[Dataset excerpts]

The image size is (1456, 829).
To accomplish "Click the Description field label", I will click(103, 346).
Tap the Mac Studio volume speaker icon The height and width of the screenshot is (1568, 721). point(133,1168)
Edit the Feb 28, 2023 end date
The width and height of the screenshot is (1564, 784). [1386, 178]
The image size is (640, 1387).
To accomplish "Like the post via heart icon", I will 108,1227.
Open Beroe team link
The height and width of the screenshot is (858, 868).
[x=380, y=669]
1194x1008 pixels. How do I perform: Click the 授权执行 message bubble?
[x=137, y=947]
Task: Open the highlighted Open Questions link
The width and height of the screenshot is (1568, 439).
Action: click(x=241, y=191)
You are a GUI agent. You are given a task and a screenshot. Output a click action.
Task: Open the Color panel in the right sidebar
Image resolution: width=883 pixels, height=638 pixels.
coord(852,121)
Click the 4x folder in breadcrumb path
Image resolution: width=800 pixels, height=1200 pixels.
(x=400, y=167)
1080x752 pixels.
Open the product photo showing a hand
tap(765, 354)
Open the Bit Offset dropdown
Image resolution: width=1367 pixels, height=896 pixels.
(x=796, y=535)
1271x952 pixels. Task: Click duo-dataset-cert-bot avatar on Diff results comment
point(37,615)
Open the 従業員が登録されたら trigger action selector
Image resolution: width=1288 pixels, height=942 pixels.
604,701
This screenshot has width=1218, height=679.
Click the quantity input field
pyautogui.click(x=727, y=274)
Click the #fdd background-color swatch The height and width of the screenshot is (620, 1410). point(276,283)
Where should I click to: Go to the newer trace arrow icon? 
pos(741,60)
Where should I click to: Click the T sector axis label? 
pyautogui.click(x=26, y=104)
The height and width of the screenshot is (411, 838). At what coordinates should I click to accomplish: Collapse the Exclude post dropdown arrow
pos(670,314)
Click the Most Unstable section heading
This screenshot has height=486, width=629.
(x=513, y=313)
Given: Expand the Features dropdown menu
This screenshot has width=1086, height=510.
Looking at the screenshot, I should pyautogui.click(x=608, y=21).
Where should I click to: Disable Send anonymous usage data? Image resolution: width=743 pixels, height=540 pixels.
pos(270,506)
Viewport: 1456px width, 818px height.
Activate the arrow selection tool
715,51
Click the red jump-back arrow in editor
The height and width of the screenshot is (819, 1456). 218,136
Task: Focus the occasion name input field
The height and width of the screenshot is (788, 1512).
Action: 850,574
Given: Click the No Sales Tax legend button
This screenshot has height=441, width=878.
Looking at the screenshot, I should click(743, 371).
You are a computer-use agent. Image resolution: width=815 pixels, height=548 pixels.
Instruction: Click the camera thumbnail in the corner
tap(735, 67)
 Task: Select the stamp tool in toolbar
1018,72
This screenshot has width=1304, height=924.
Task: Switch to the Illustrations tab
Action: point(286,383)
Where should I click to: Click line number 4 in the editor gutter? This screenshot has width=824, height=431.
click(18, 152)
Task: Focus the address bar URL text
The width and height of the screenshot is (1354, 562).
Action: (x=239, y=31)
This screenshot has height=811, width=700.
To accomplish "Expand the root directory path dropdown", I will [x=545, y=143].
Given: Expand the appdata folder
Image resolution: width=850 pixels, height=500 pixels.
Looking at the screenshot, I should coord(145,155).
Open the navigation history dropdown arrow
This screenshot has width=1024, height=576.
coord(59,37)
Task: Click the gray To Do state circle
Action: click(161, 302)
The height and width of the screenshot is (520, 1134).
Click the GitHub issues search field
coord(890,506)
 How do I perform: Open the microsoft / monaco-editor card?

**TASK PROMPT:** The reply must consist solely of the lines from the one containing "Given: Click the No Sales Tax legend button" through the last line of the data, reproduced exactly.

**OUTPUT OF THE TASK:**
Given: Click the No Sales Tax legend button
This screenshot has height=441, width=878.
Looking at the screenshot, I should click(743, 371).
You are a computer-use agent. Image resolution: width=815 pixels, height=548 pixels.
Instruction: Click the camera thumbnail in the corner
tap(735, 67)
 Task: Select the stamp tool in toolbar
1018,72
This screenshot has width=1304, height=924.
Task: Switch to the Illustrations tab
Action: point(286,383)
Where should I click to: Click line number 4 in the editor gutter? This screenshot has width=824, height=431.
click(18, 152)
Task: Focus the address bar URL text
The width and height of the screenshot is (1354, 562).
Action: (x=239, y=31)
This screenshot has height=811, width=700.
To accomplish "Expand the root directory path dropdown", I will [x=545, y=143].
Given: Expand the appdata folder
Image resolution: width=850 pixels, height=500 pixels.
Looking at the screenshot, I should coord(145,155).
Open the navigation history dropdown arrow
This screenshot has width=1024, height=576.
coord(59,37)
Task: Click the gray To Do state circle
Action: click(161, 302)
The height and width of the screenshot is (520, 1134).
Click the GitHub issues search field
coord(890,506)
 How do I perform: Open the microsoft / monaco-editor card?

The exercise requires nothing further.